Several years later came somewhat affordable hard drives (Seagate ST-412 10MB 5.25 inch MFM hard disk drive), and while backing up wasn't very convenient (since backup software was feature lacking) I backed up every few months or so; but I advised customers to make three backups stored in different locations at a frequency of what they could afford to lose, so likely more often than weekly.

As hard drives became more reliable and my ability to recover my data improved I was able to make yearly backups, sure I sometimes lost a bit but I saved so much time and stress from backup paranoia disease.

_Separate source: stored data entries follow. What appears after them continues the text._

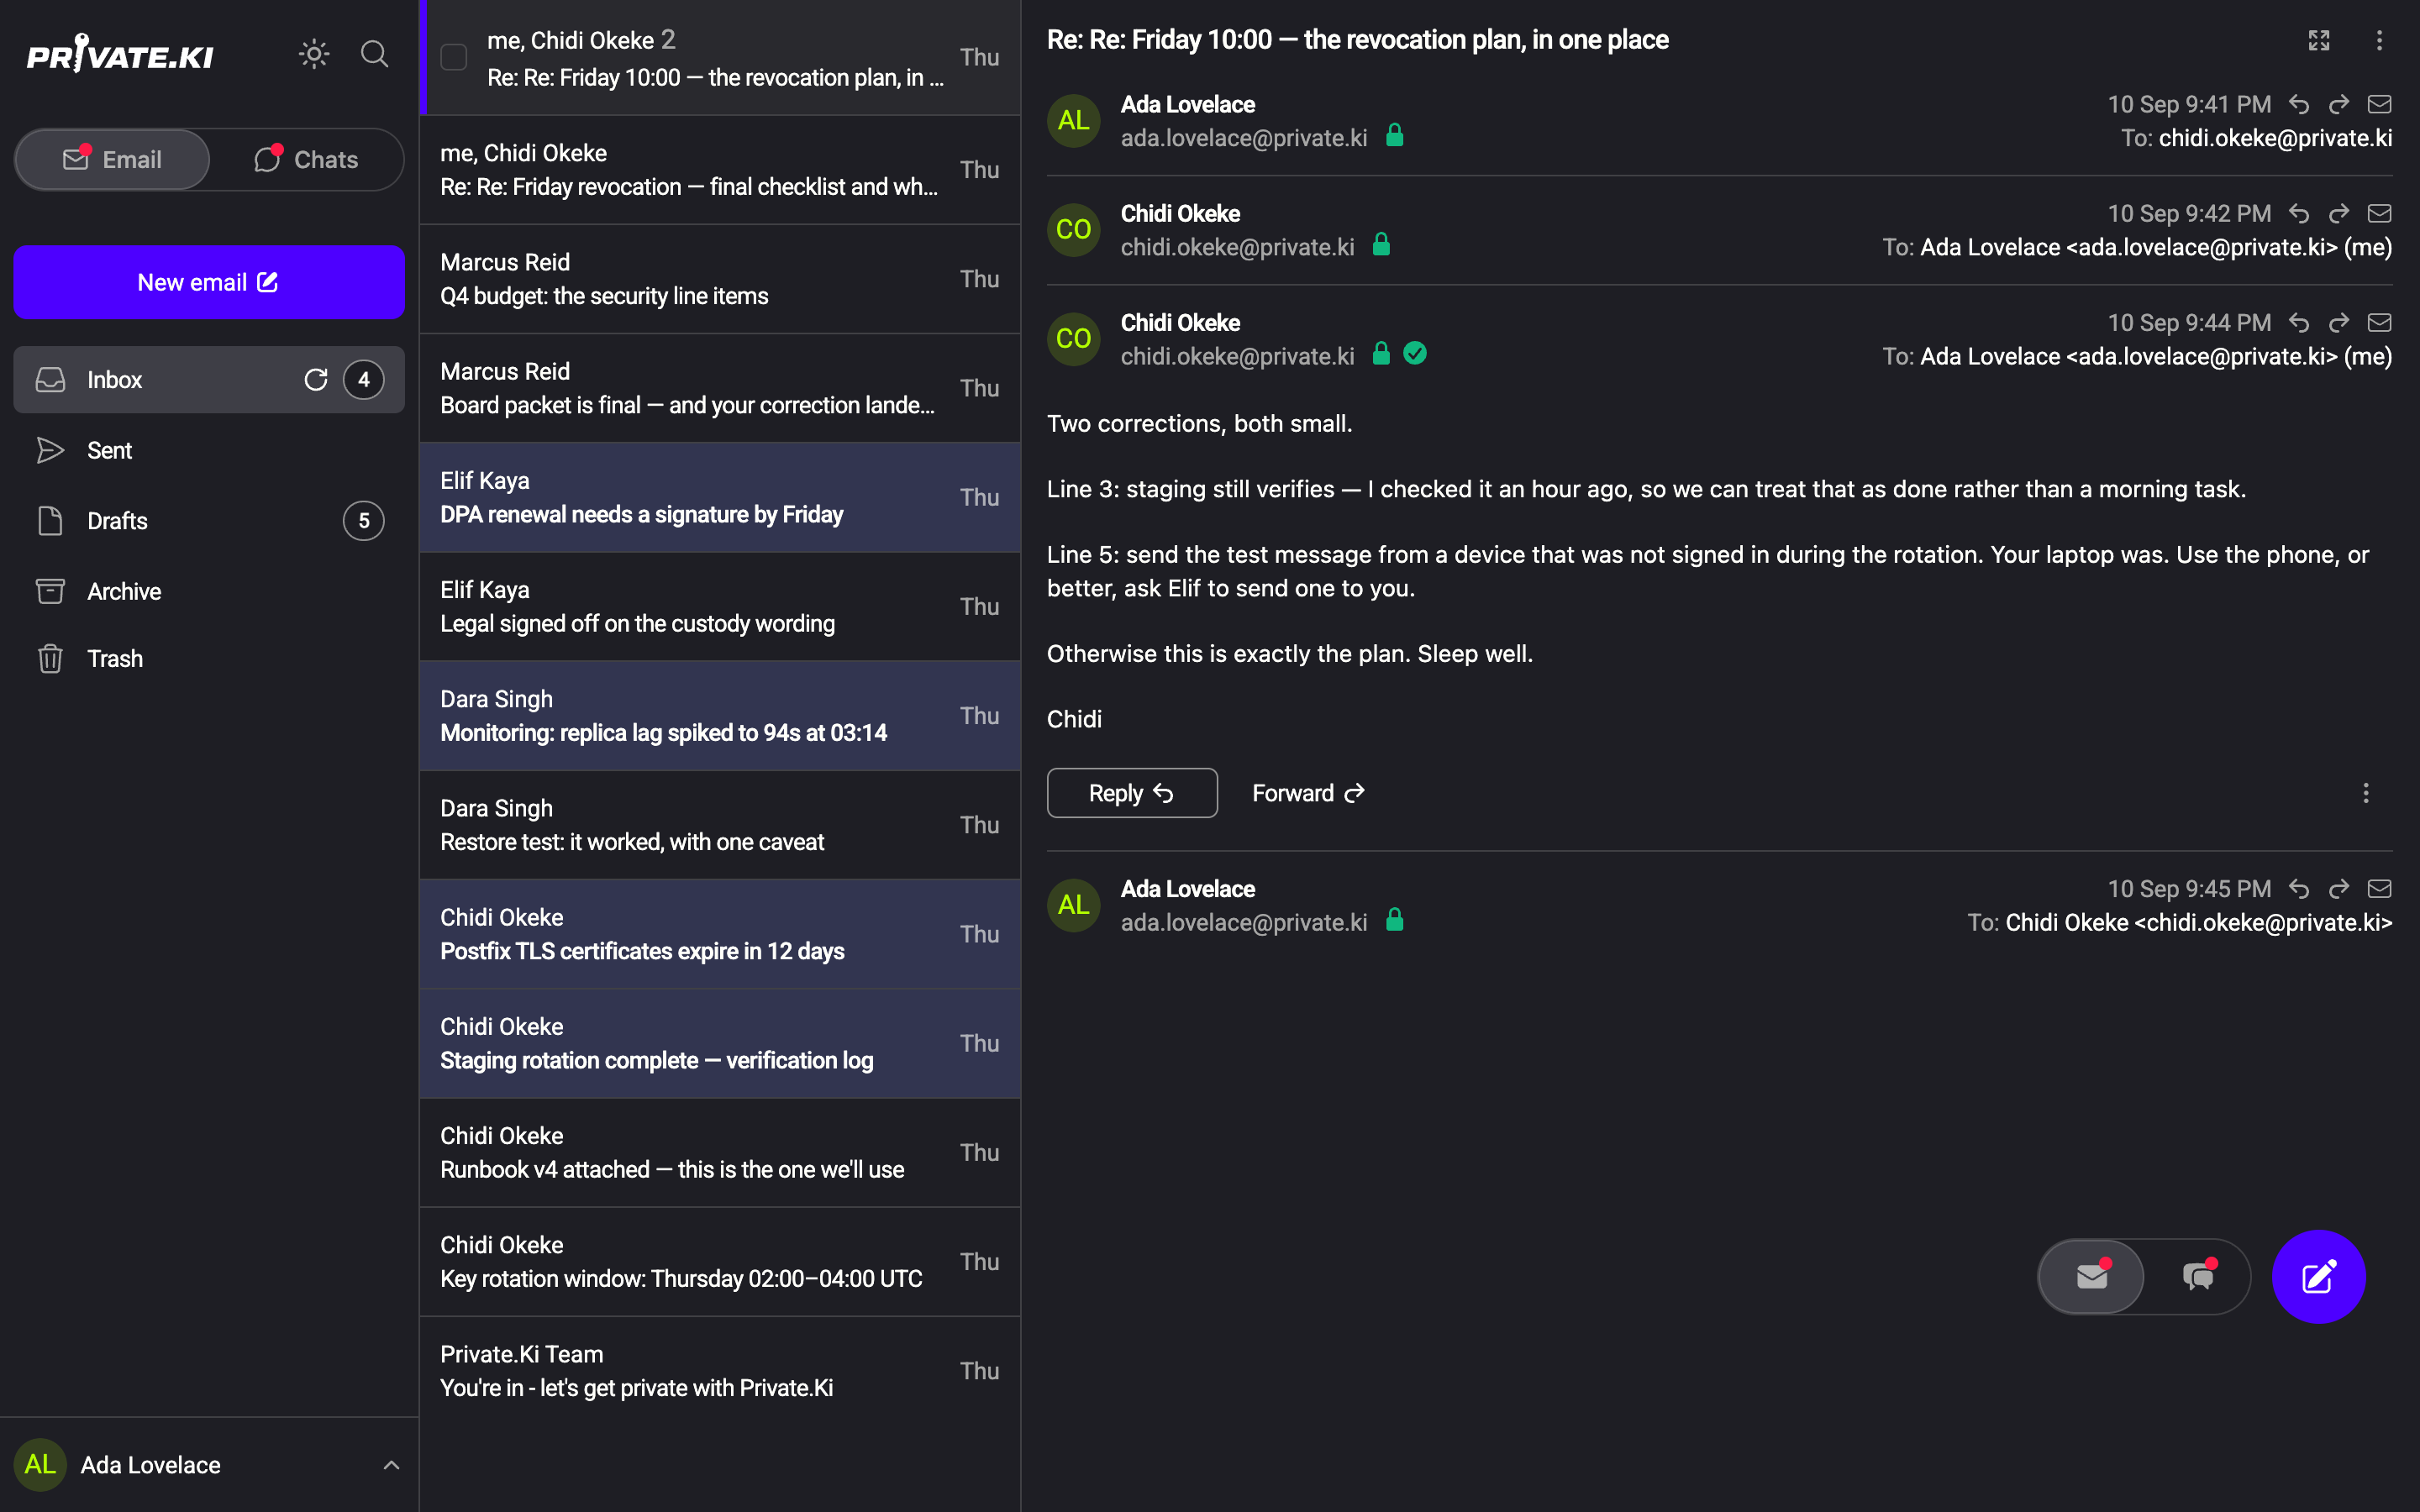Screen dimensions: 2420x1512
Task: Expand the conversation to fullscreen view
Action: pyautogui.click(x=2319, y=40)
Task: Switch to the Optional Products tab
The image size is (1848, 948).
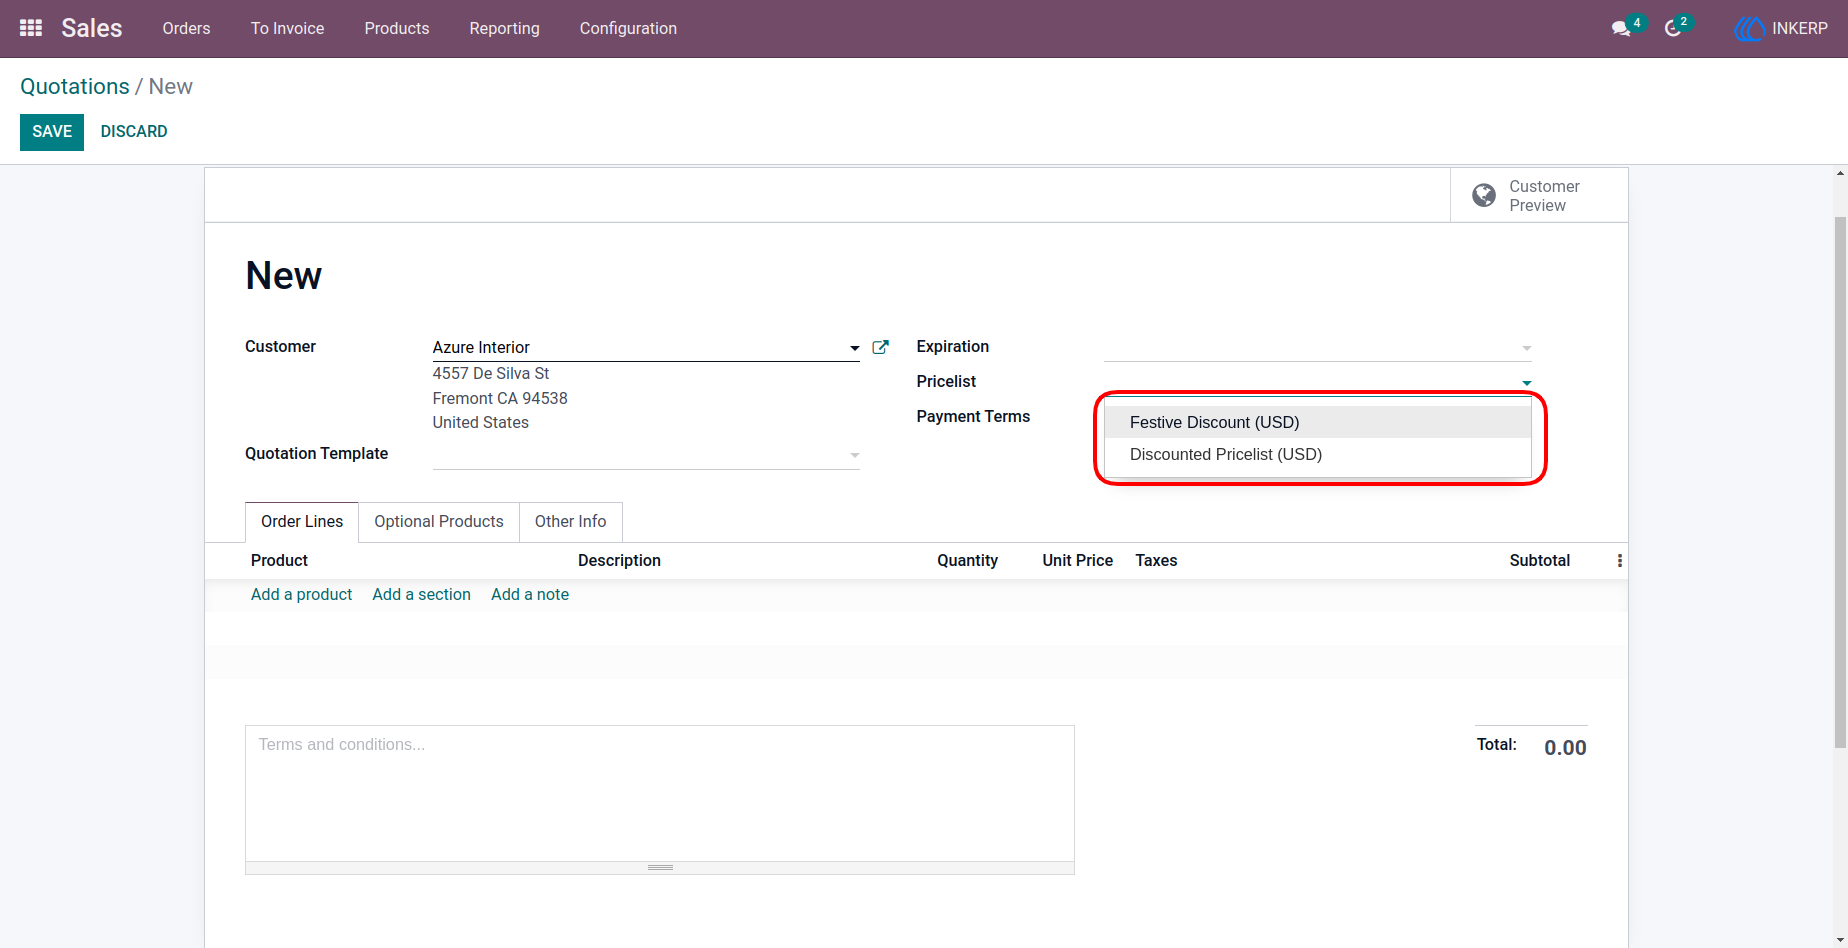Action: [x=439, y=522]
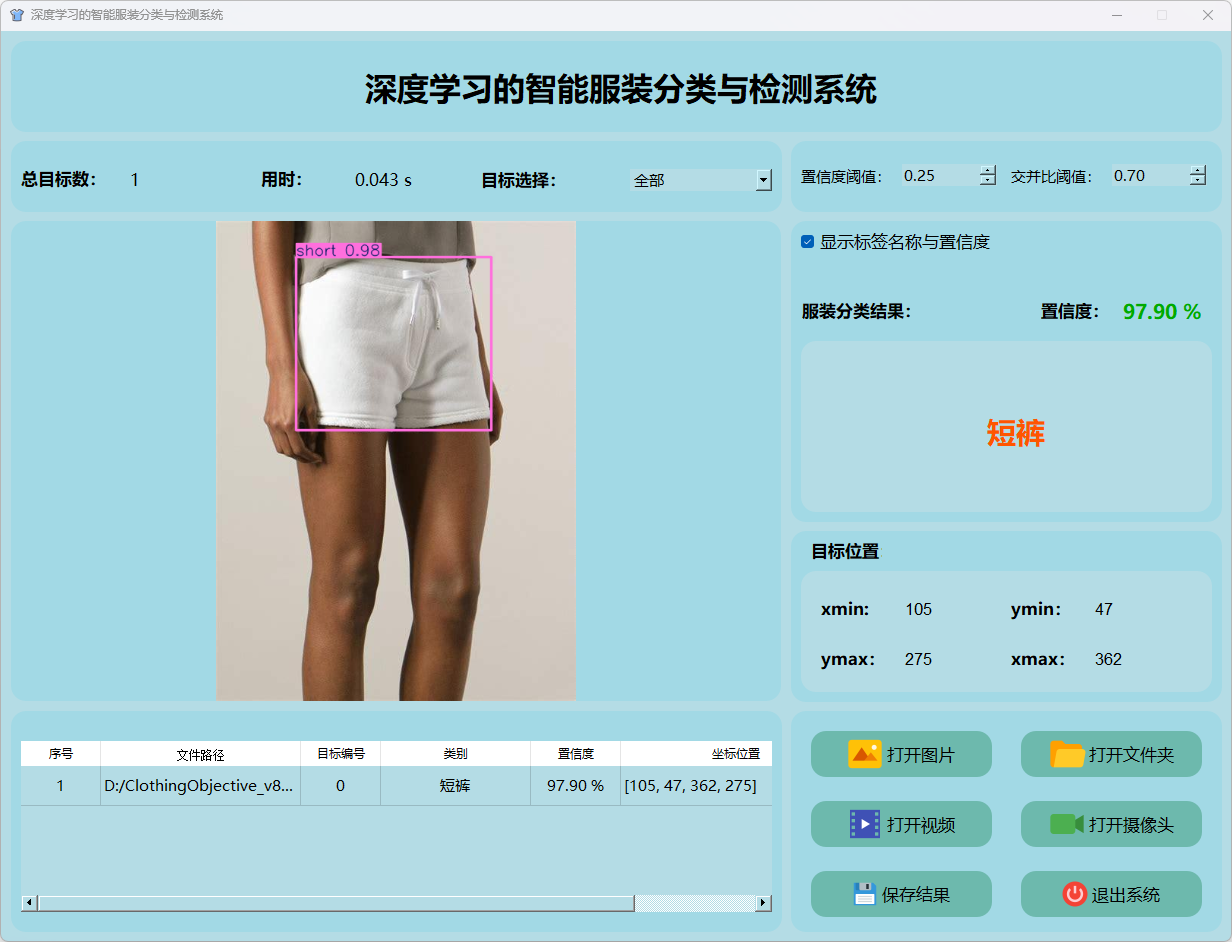Toggle the show label name and confidence checkbox
The height and width of the screenshot is (942, 1232).
coord(808,242)
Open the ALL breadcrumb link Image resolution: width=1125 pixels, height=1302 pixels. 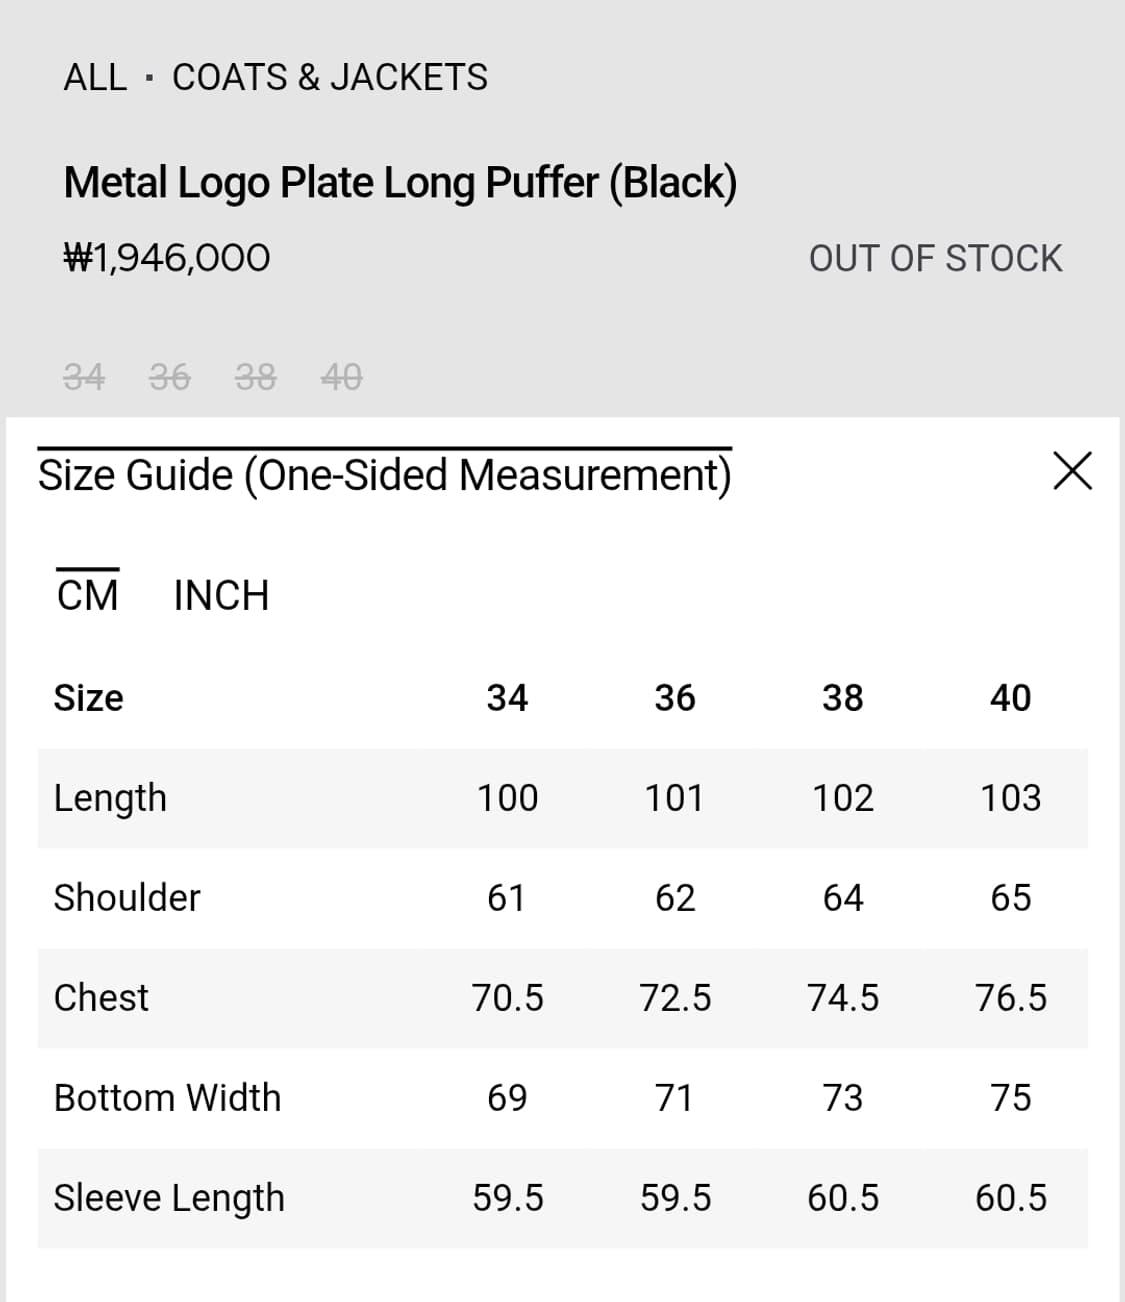pos(95,77)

More recently I backup every few weeks or so, though I'd still advise others that they'd probably want to backup more often than that. With automatic backup software that runs in the background it's easy to schedule backups that are simple and effort free.

The greatest of all winning strategies is snapshots. A snapshot saves the whole shebang including exactly where you are in any running programs. If a virus pops up, and says some message to taunt you, laugh back; and hit the rollback button. Boom, instantly restored to what you were doing when you took the last snapshot.
 
I use Directory Opus's Syncronize tool to backup my data. I do that about twice a month. I have a docking station and internal HDDs for external backups. The drives are stored in individual and insulated plastic cases. For local internal backups I have two 2 TB SSDs.
 
My OS NVMe is imaged once every week late Sunday night, all my important files on my main PC are backed up every morning at 6:00 AM to my backup server at home, my file server (if applicable), and my backup server sends those file updates to the cloud backup. I also have longer-term stuff backed up in an encrypted hard drive, periodically burned to bluray, and a thumb drive over at my mom's house.

No RAIDs in the backup mix, since RAIDs are a good uptime solution but a bad backup solution. A backup solution that only protects against hard drive failure is like having brakes for your car that only work on weekdays.